View of “Josh Smith,” 2004.

View of “Josh Smith,” 2004.

New York

Josh Smith

Reena Spaulings Fine Art | New York
165 East Broadway 2nd Floor
April 25–May 24, 2004

For years, Josh Smith has been making abstract paintings on which he emblazons his own name, and while this conceit may seem conceited, the effect is the opposite. Rather than coming across as aggressive self-advertisements, his canvases are relaxed to the point of messiness. In the best work here—New Swamp Thing, 2004—his name is partially obscured by a patch of red checkers that seems to grow out of the bottom-left corner of the canvas; elsewhere, the calligraphic curves of his lettering appear to be on the verge of breaking down into scribbles. His palette is nicely murky, as if he'd mixed globs of mud into his purples and greens, yet never mushy. Installed in the unrenovated interior of Reena Spaulings Fine Art (a former dress shop), the paintings are seamlessly contextualized, hung on and behind clothes racks and along one wall that is still its original salmon pink.
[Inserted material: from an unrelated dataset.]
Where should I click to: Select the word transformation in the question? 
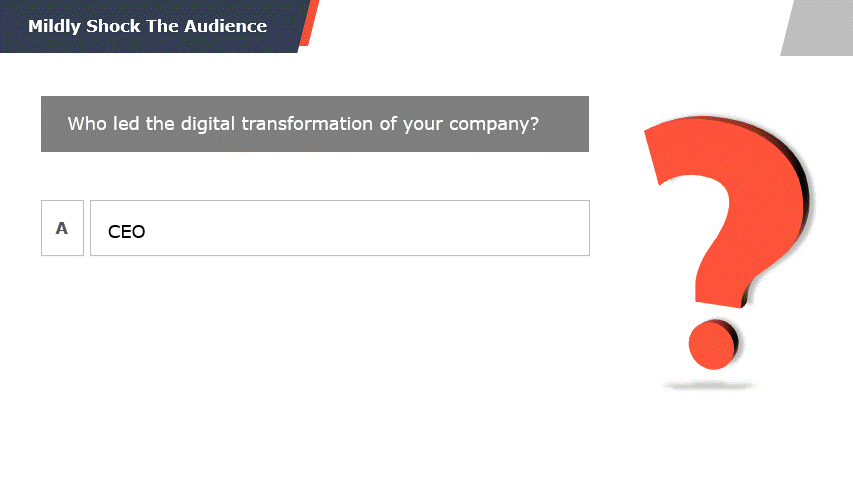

Posters for the show lie scattered on the floor, and a black leather couch (the best seat from which to view the series of fantastic performances that have been taking place here since the gallery’s January inauguration) cuts across the middle of the room. The intentionally casual presentation lends conceptual gravitas to work that is already striking for its merry disregard of the conventions of gallery painting.